Selective imaging of adherent targeted ultrasound contrast agents

Abstract

The goal of ultrasonic molecular imaging is the detection of targeted contrast agents bound to receptors on endothelial cells. We propose imaging methods that can distinguish adherent microbubbles from tissue and from freely circulating microbubbles, each of which would otherwise obscure signal from molecularly targeted adherent agents. The methods are based on a harmonic signal model of the returned echoes over a train of pulses. The first method utilizes an 'image-push-image' pulse sequence where adhesion of contrast agents is rapidly promoted by acoustic radiation force and the presence of adherent agents is detected by the signal change due to targeted microbubble adhesion. The second method rejects tissue echoes using a spectral high-pass filter. Free agent signal is suppressed by a pulse-to-pulse low-pass filter in both methods. An overlay of the adherent and/or flowing contrast agents on B-mode images can be readily created for anatomical reference. Contrast-to-tissue ratios from adherent microbubbles exceeding 30 dB and 20 dB were achieved for the two methods proposed, respectively. The performance of these algorithms is compared, emphasizing the significance and potential applications in ultrasonic molecular imaging.

Figure 1

Flow chart for the image–push–image method detailing the process for detection of targeted contrast agents. I (input), original data contain echoes from free agents plus tissue; A, free agent signal is suppressed by a slow-time low-pass filter (s-LP) and an estimate of tissue signal is formed as in (11); B, following the radiation force pulse, the acquired data set includes tissue, free and bound agents as in (12); C, following the radiation force pulse and a slow-time low-pass filter, the data set represents an estimate of echoes from tissue plus bound agents as in (13); O (output), subtracting A and C yields an estimate of the bound agents as in (14).

Figure 2

Flow chart for the harmonic method detailing signal-processing steps. In the input (I), echoes from adherent targeted agents overlap those of tissue and circulating agents. Combination of filtering in fast time and slow time can provide additional information about: A, free and adherent agents in harmonics band; B, anatomical reference in the fundamental band and C, freely flowing agents only in harmonic band. Output data contain echoes from adherent agents only as in (18).

Figure 3

Echo correlation from simulations and experiments for flowing agents in a 200 μm vessel with a 60° beam–flow angle.

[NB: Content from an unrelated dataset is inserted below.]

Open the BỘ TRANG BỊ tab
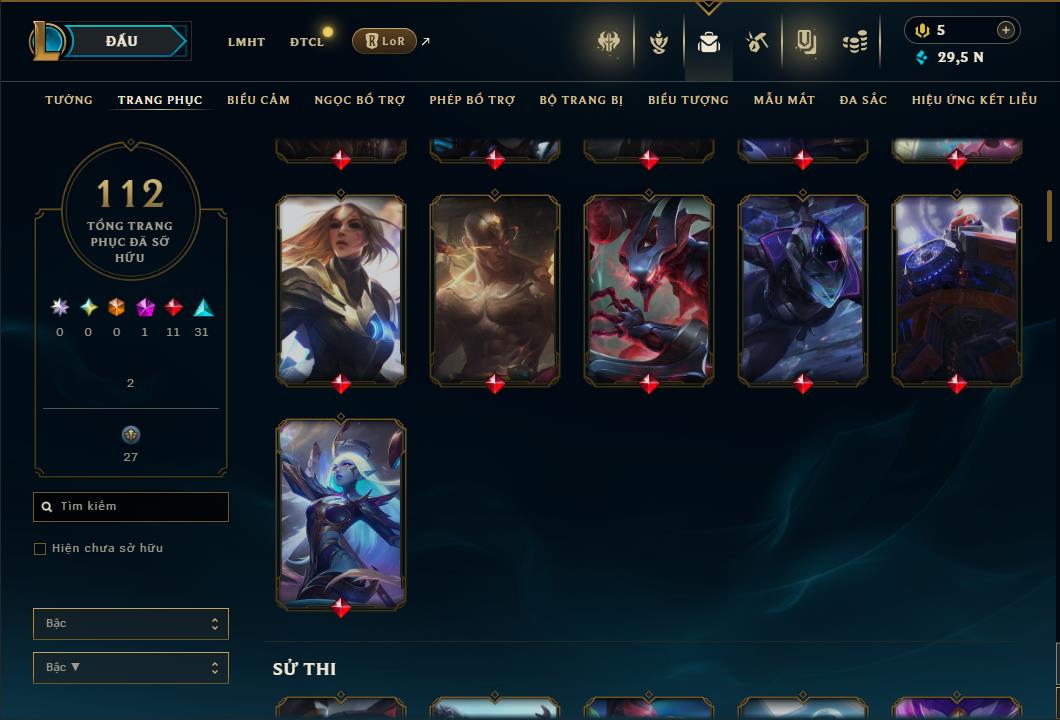 click(x=581, y=100)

The transmission centre frequency was either 2 MHz or 4 MHz and PNP was 210 kPa.

Figure 4

Echo correlation from experiments for adherent agents. The transmission centre frequency was either 2 MHz or 4 MHz, and PNP was 130, 210 or 290 kPa.

Figure 5

Images of a pair of tubes containing targeted contrast agents surrounded by tissue using the image–push–image method with PNP of 210 kPa and a transmission centre frequency of 4 MHz (a) and of 2 MHz (b). The CTR is 37 dB and 34 dB for the targeted tube, and 10 dB and 16 dB for the control tube in (a) and (b), respectively.

Figure 6

Images of a pair of tubes containing targeted contrast agents surrounded by tissue using the harmonic method with PNP of 210 kPa and a transmission centre frequency of 4 MHz. Images are shown for: (a) all contrast agents; (b) tissue background; (c) flowing agents only and (d) adherent only, as labelled A, B, C and O in figure 2, respectively.

Figure 7

Same as figure 6, except tubes have been rinsed to remove free agents.

Figure 8

Received harmonic signal power for free and adherent agents. (a) data for 2 MHz and 4 MHz, at PNP of 210 and 290 kPa and 10 mm s⁻¹. (b) data for 4 MHz, 210 kPa, and flow rates of 2.5, 5 and 10 mm s⁻¹.